A1 (AO2) — mRNA sequence. mRNA is identical to the coding strand with U replacing T: 5'-AUG GCA UUU UAA-3'.
A1 (AO3.1) — reason for nuclear retention. Pre-mRNA still contains introns, which must be removed by splicing, and lacks the 5' cap and 3' poly-A tail that protect mRNA from exonuclease degradation and license export through nuclear pores.
A1 (AO3.2) — extension. The cap is added co-transcriptionally as the 5' end emerges from the polymerase; the poly-A tail is added post-transcriptionally by polyA polymerase after a polyadenylation signal (AAUAAA); splicing is carried out by the spliceosome (snRNPs U1, U2, U4, U5, U6) recognising 5' GU and 3' AG splice sites.
Total: 8 marks (M2 A6).
Question (6 marks): A scientist measured the length of pre-mRNA produced from a particular eukaryotic gene and the length of the mature mRNA exported from the nucleus. The pre-mRNA was approximately 8,500 nucleotides long, while the mature mRNA was approximately 1,800 nucleotides long. Western blotting showed that the same gene gave rise to three distinct polypeptides in different tissues of the organism.
Using the data, explain how a single gene can produce a much shorter mRNA and several different polypeptides.
Mark scheme decomposition by AO:
| Mark | AO | Earned by |
|---|---|---|
| 1 | AO1.1 | Stating that pre-mRNA contains introns and exons; introns are non-coding and are removed before export |
| 2 | AO1.2 | Stating that splicing is carried out by the spliceosome and joins exons to form mature mRNA |
| 3 | AO2.1 | Calculating that ~6,700 nucleotides (≈79% of the pre-mRNA) are introns removed during splicing |
| 4 | AO2.7 | Linking the three polypeptides to alternative splicing — different combinations of exons retained in different tissues |
| 5 | AO3.1 | Concluding that one locus can therefore specify multiple polypeptide isoforms, expanding proteome diversity beyond gene number |
| 6 | AO3.2 | Justifying tissue specificity by tissue-specific splicing factors that bias spliceosome choice between alternative splice sites |
Total: 6 marks (AO1 = 2, AO2 = 2, AO3 = 2). Edexcel reliably tests transcription through "compare pre-mRNA with mature mRNA / explain how one gene gives multiple proteins" prompts; candidates who name splicing without quantifying the intron fraction or naming alternative splicing lose AO2 and AO3 marks.
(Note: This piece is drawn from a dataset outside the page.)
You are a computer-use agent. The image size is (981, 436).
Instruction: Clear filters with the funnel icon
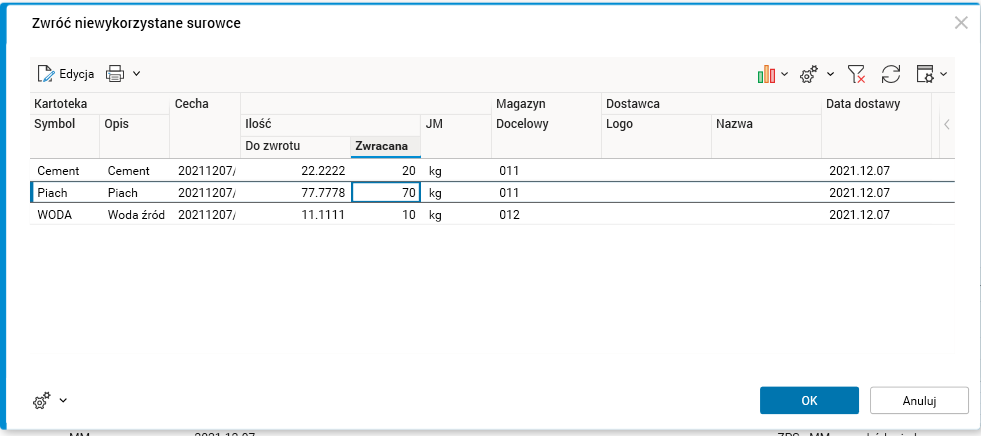tap(856, 74)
Lesson 1 (gene structure) — the promoter, exons, introns and terminator defined there are the operational substrates of transcription. RNA polymerase binds the promoter; it reads through both exons and introns to produce pre-mRNA; the terminator releases it; splicing then resolves the exon/intron architecture into a continuous coding sequence. Without the architecture established in lesson 1, transcription has no defined start, no defined stop, and no rule for what to keep in the mature transcript.
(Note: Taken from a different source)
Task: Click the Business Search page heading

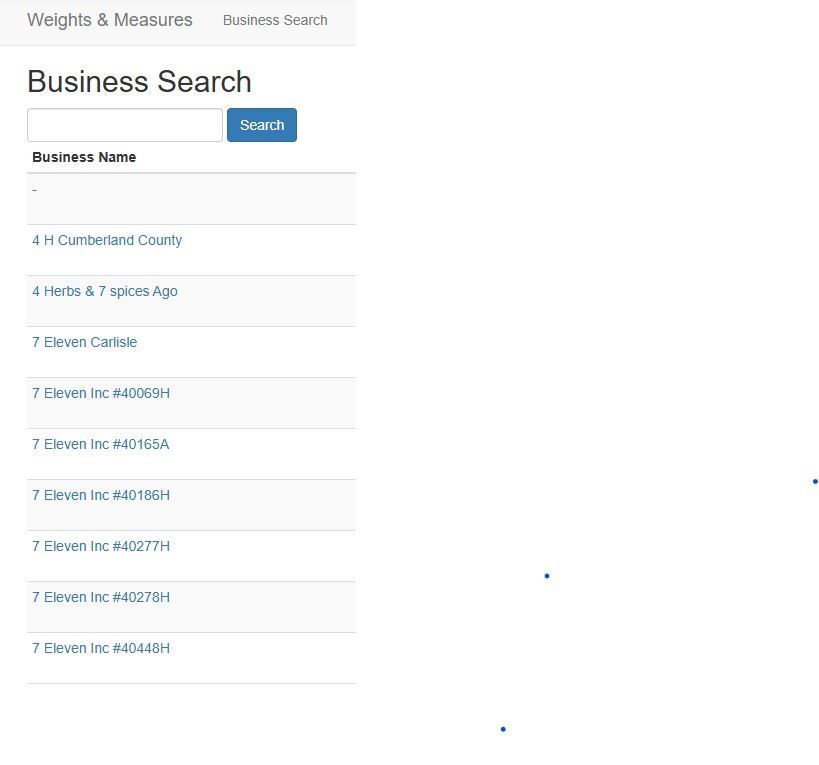Action: pos(139,82)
Lesson 3 (translation) — the mature mRNA produced here is the template for translation. The 5' cap recruits the small ribosomal subunit; the 5' UTR is scanned for the first AUG; codons are decoded by tRNA; the 3' poly-A tail recruits poly-A binding proteins that loop the mRNA into a closed-loop "Christmas-cake" topology that increases translation efficiency. Faults in transcription (mis-spliced mRNAs, premature termination, missing cap) directly compromise translation downstream.
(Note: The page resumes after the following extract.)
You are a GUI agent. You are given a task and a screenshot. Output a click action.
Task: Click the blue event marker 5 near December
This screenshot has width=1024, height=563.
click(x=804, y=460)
Topic 1 (DNA chemistry) — the chemistry of phosphodiester bond formation. RNA polymerase catalyses nucleophilic attack of the 3' OH of the growing chain on the α-phosphate of the incoming ribonucleoside triphosphate, releasing pyrophosphate (PPi) and forming a phosphodiester bond. This is the same chemistry as DNA replication, which is why both polymerases extend strictly in the 5'→3' direction. Note, however, that RNA polymerase does not need a primer — unlike DNA polymerase, it can initiate de novo on a single-stranded template.
Topic 2 (cell compartmentation) — transcription is nuclear, translation is cytoplasmic in eukaryotes. This compartmentation is what allows extensive post-transcriptional modification (capping, polyadenylation, splicing) to occur before translation begins. Prokaryotes, lacking a nucleus, cannot regulate this way — translation begins on the still-transcribing mRNA (coupled transcription–translation), so introns and splicing are largely absent.
Topic 6 (recombinant DNA) — reverse transcriptase reverses this reaction. HIV reverse transcriptase copies an RNA template into DNA (the opposite direction to RNA polymerase), producing cDNA. Biotechnologists exploit this to make intron-free copies of eukaryotic genes that can be expressed in bacteria. Antiretroviral drugs (e.g. zidovudine, AZT) are nucleoside analogues that target reverse transcriptase, exploiting the fact that the viral enzyme is more error-prone and lacks the proofreading of host DNA polymerases.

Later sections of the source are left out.